There was no apparent cause of the hypercytokinemia in this baby born by elective Caesarean section. There are some reports of severe metabolic acidemia possibly having caused abnormal cytokinemia that led to permeability pulmonary edema15,16). However, the metabolic acidemia in the present neonate was mild and not so severe for his age. Furthermore, his mother had no systemic inflammation which might have caused hypercytokinemia. Thus, a diagnosis of TTN in this baby would seem to be reasonable. However, based on his clinical course and laboratory data, he should be diagnosed as having neonatal high-permeability pulmonary edema induced by transient increase of pro-inflammatory cytokines. We suggest that the high permeability of the pulmonary vessels may reflect a decrease in the ESWS value near birth.

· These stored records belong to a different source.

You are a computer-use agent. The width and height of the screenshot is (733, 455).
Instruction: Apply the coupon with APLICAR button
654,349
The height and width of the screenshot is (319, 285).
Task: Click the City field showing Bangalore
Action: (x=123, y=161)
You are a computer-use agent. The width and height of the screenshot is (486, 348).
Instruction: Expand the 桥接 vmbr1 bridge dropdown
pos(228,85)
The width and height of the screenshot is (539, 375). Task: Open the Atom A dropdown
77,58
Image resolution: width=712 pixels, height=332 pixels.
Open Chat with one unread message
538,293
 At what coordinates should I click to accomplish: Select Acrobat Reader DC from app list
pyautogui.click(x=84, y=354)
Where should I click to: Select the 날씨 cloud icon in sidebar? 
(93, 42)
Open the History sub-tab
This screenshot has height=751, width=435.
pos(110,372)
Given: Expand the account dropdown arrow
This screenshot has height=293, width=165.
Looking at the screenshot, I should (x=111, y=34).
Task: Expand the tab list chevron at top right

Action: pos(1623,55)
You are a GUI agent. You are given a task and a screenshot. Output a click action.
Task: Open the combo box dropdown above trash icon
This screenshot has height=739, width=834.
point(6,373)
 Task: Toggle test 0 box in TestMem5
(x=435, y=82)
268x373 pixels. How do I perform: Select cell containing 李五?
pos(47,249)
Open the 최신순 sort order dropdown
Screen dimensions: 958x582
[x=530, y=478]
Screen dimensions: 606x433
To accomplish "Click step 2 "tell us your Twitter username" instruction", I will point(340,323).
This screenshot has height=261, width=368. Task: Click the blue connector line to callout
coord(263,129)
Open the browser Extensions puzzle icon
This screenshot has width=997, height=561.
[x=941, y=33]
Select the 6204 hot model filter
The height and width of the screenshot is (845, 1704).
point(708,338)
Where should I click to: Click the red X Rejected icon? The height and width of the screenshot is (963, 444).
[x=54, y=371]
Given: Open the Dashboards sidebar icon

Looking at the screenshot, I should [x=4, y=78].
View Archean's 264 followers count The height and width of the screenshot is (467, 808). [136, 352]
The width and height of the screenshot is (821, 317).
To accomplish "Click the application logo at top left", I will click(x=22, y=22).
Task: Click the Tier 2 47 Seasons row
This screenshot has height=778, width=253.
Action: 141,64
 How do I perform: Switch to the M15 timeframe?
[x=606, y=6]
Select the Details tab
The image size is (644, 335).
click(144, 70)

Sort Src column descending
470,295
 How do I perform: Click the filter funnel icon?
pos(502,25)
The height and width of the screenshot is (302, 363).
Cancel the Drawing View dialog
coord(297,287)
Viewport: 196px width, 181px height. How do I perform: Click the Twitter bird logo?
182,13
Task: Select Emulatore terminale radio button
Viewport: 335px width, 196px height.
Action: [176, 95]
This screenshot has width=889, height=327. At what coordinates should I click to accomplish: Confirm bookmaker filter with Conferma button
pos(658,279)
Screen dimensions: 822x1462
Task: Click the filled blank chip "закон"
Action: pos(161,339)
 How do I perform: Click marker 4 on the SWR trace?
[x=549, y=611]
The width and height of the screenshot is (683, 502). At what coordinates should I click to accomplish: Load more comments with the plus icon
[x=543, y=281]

To our knowledge, this is the first case of early neonatal high-permeability pulmonary edema diagnosed by serial laboratory assessment of cytokine profiles and KL-6 in plasma. In newborns diagnosed as having TTN as their respiratory disorder, we surmise that in some of the published reports, the actual diagnosis might really be high-permeability pulmonary edema.